DTN writer Todd Neeley reported yesterday (link requires subscription) that, “The ongoing budget battle in Washington isn’t stopping USDA from trying to jumpstart the advanced biofuels industry, as Agriculture Secretary Tom Vilsack announced another round of federal funding to help farmers grow biomass crops.
“USDA will provide $45 million to fund four additional Biomass Crop Assistance Program, or BCAP, project areas in six states, as a way to grow more non-food feedstocks for advanced biofuels.
“The four project areas will set aside acres in California, Kansas, Montana, Oklahoma, Oregon and Washington for the production of renewable energy crops including the oilseed camelina, switchgrass and woody biomass.”
And DTN Ag Policy Editor Chris Clayton reported yesterday that, “Several major farm, commodity and livestock groups see some common ground in a list of principles and policy planks to ensure the biofuels industry grows while enhancing needed feed for livestock.
“The white paper lays out different policy options, and yet reflects continuing tension given that a couple of key livestock and poultry groups that worked on the proposal in the end opted not to sign on. DTN received a copy of the two-page principles and policy paper from members 25x’25 coalition attending the Ag Media Summit in New Orleans.”

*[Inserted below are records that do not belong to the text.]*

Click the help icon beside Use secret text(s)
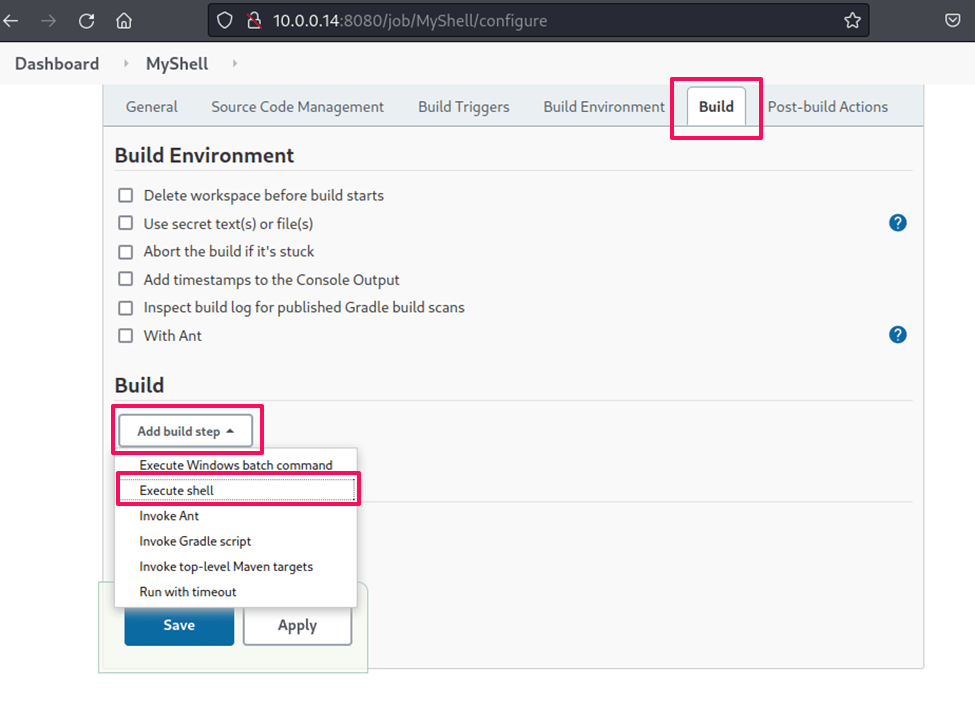 (897, 223)
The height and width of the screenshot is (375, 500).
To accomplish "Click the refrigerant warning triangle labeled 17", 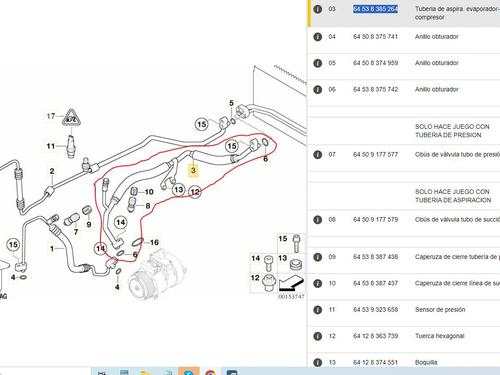I will click(72, 118).
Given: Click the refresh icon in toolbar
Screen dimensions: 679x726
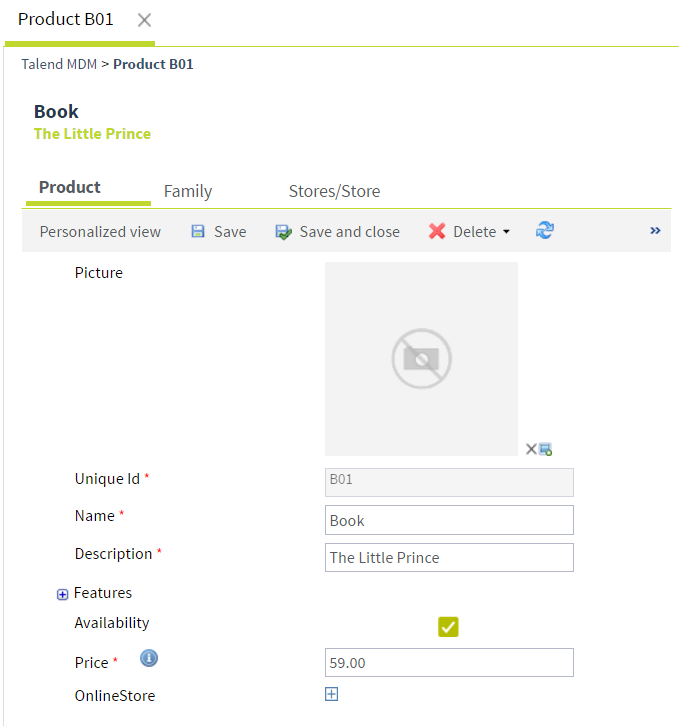Looking at the screenshot, I should pyautogui.click(x=545, y=230).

The DTN article noted that, “In laying out some policy recommendations, the groups stated that several proposals that ‘represent the majority thinking’ of the group. High on that list are proposals to open more land to production, including changes to the Conservation Reserve Program. Enrollment criteria in CRP should be tightened, ‘allowing early outs for land that can be returned to production in an environmentally sound manner,’ and targeting the programs to environmentally sensitive lands.”
“While proposing to overhaul the blenders’ credit, the groups stated that the Renewable Fuels Standard should be maintained. That recommendation, however, was a sticking point that caused at least two livestock and poultry groups to reject signing the document.”

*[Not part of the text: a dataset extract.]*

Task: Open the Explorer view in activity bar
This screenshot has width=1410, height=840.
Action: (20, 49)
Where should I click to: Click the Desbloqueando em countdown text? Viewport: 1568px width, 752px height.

Reuters writer Doug Palmer reported yesterday that, “Trade Representative Ron Kirk said on Tuesday he was optimistic a deal could be struck with Republicans clearing the way for Congress to pass free trade pacts with South Korea, Colombia and Panama after lawmakers return in September from a month-long recess.
“President Barack Obama had hoped to win approval of the three agreements before the August break but Republicans balked at a White House plan to include an extension of the Trade Adjustment Assistance (TAA) program for displaced U.S. workers in the implementing legislation for the South Korea pact.”

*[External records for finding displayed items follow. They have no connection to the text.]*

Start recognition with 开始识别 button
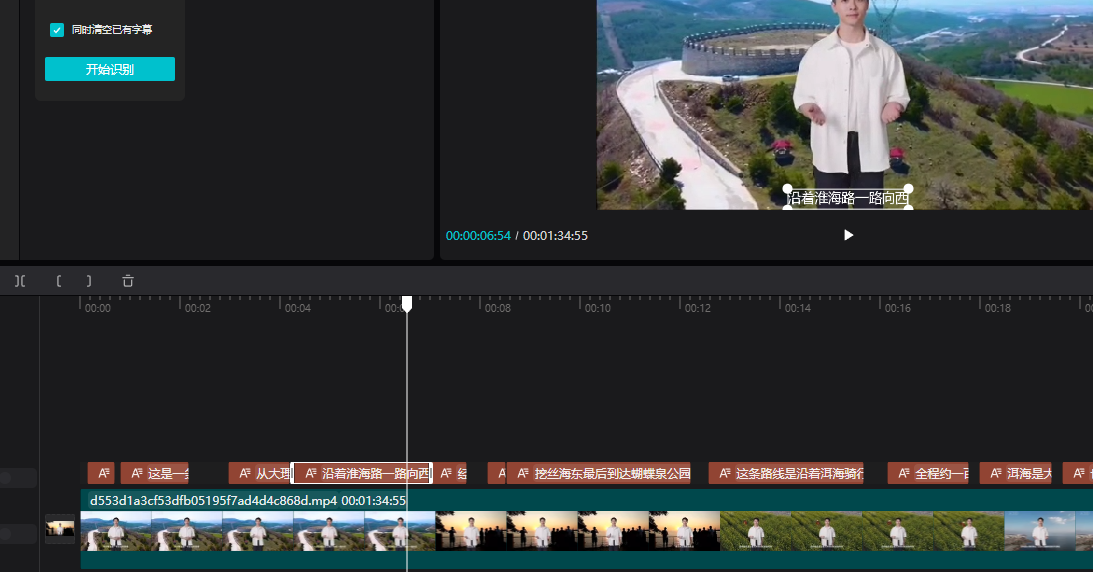tap(110, 69)
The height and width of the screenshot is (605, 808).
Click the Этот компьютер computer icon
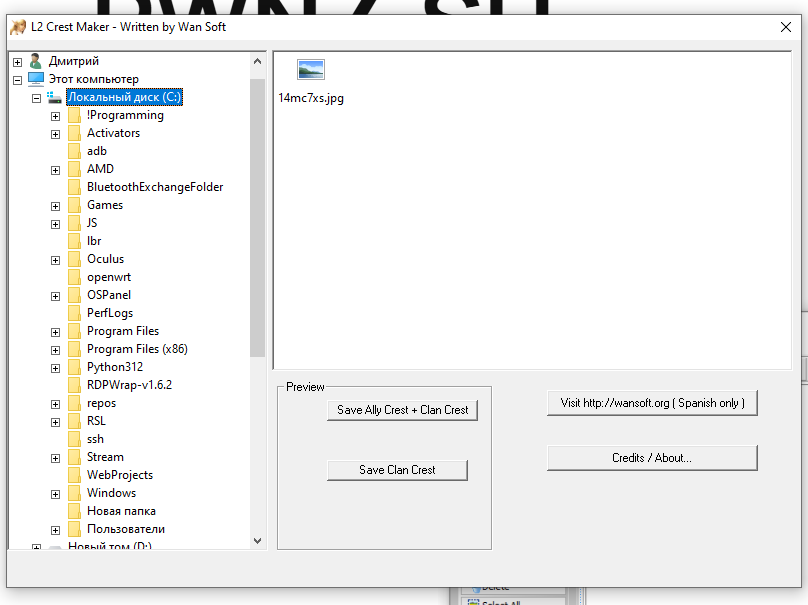36,79
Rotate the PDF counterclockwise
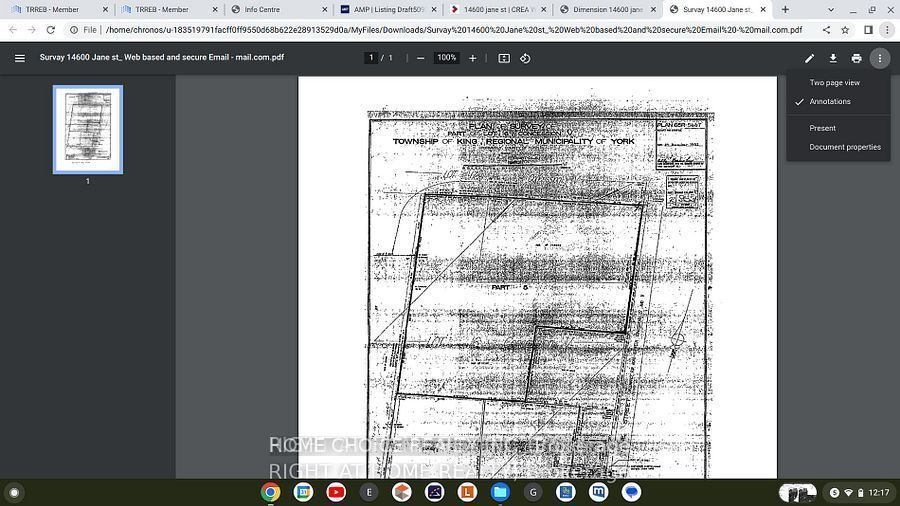The image size is (900, 506). click(x=525, y=58)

A news release Friday from Ohio GOP Senator Rob Portman noted that, “U.S. Senators [Portman], former U.S. Trade Representative, and Roy Blunt (R-Mo.), joined 10 of their Republican Senate colleagues this week to advance the pending export agreements with Korea, Colombia, and Panama.
“In a letter to President Barack Obama, the 12 Senators urged the Administration to submit the pending export agreements immediately with the understanding that the agreement meets the White House’s insistence that there is a way forward on a separate Trade Adjustment Assistance (TAA) bill.
“The Senators have committed to supporting cloture on the motion to proceed to the TAA bill and the bill itself, reflecting bipartisan reforms negotiated by the White House as well as U.S. House of Representatives Committee on Ways & Means Chairman Dave Camp (R-Mich.) and U.S. Senate Finance Committee Chairman Max Baucus (D-Mont.). This provides more than enough votes to ensure the reformed TAA bill can pass the Senate.”
And Alan Beattie reported yesterday at the Financial Times Online that, “The likelihood of the Doha round of world trade talks being declared dead this year rose on Tuesday when it became clear that even a partial deal would not be possible.
“The talks, named after the Qatari capital in which they were launched in 2001, have drifted further towards oblivion in advance of a twice-yearly meeting of ministers this December.”